> **PASSAGE**

But I would very much like to know if its possible to overclock the EFIKA. Has someone done this?

Would it be theoretically possible to run the memory not with 133 MHz but with 166MHz and to run the CPU with 500 Mhz instead 400?
No. The CPU is specced at the very VERY maximum to run at 466MHz - this is where you may have gotten an 800+ MIPS number from some old marketing documents - Freescale don't even sell this model and have since revised chip performance to 760 MIPS. I assume it's a core limitation. Certain IP cores in the chip are meant to run at bus speed or a certain fraction. It's all very complicated and intertwined.

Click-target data
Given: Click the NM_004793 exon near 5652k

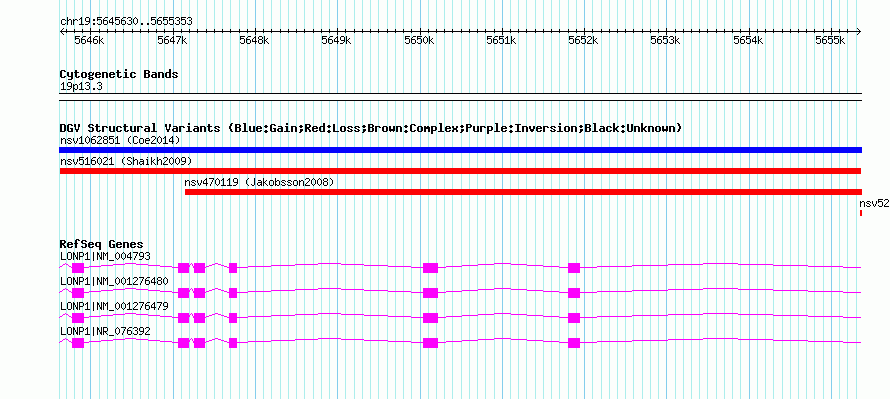Looking at the screenshot, I should tap(574, 268).
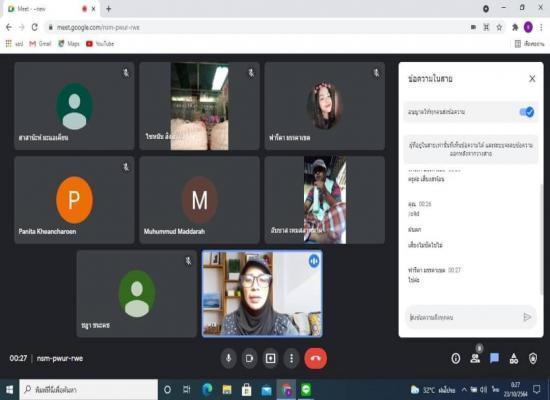Hang up with the red leave call button
The image size is (550, 400).
click(316, 358)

> **TO-DO LIST**
a) Answer these questions from the EFIKA overclocking passage:
(i) What memory speed does the asker propose in place of 133 MHz?
(ii) What is the very maximum speed the CPU is specced to run at?
(iii) What MIPS figure has Freescale since revised the chip's performance to?
b) In the EFIKA overclocking passage, condense the paragraph beginning "No. The CPU is specced" into a short bulleted list that keeps its main facts.
c) Write a continuation of the EFIKA overclocking passage, picking up right after its last sentence.
These rows were taken from a separate source and are unrelated to the passage.

> **ANSWERS PROVIDED**
a)
(i) 166 MHz
(ii) 466 MHz
(iii) 760 MIPS

b)
- No, the CPU cannot run at 500 MHz. Its very maximum specified speed is 466 MHz.
- An 800+ MIPS figure may have come from old marketing documents.
- Freescale does not sell that model and has revised the chip's performance to 760 MIPS.
- The writer assumes a core limitation: certain IP cores must run at bus speed or a fraction of it, which makes the design complicated and intertwined.

c)
This is just how SoC's are; it's not like a plain x86 CPU where you can just bump the frontside bus and watch the CPU clock speed and performance go up as a side effect. For instance if you clocked the 5200B at 466MHz you'd need to pick a new fraction for the peripheral buses, which you would probably end up underclocking. You may not be able to gain a PCI bus clock of a standard rate (although it's possible to run a PCI bus at any clock from 25MHz to 66MHz, a lot of devices may not run at speeds other than 33MHz and 66MHz). The memory bus is running with specific clock rate tied to the spec of the RAM chips. It is not a DIMM and therefore does not have an SPD ROM, so you are at the mercy of whatever chip is on the board, finding the specs of how fast it will run, what the latencies are, and programming them meticulously from some pre-firmware stage (changing them during operation, while code is running, will probably break)

There is by far, too much to take into consideration to make overclocking a pleasant experience, and there is always a trade-off. The Efika is configured, internally, to run at the fastest clocks possible on each peripheral bus, so it's as fast as it can get.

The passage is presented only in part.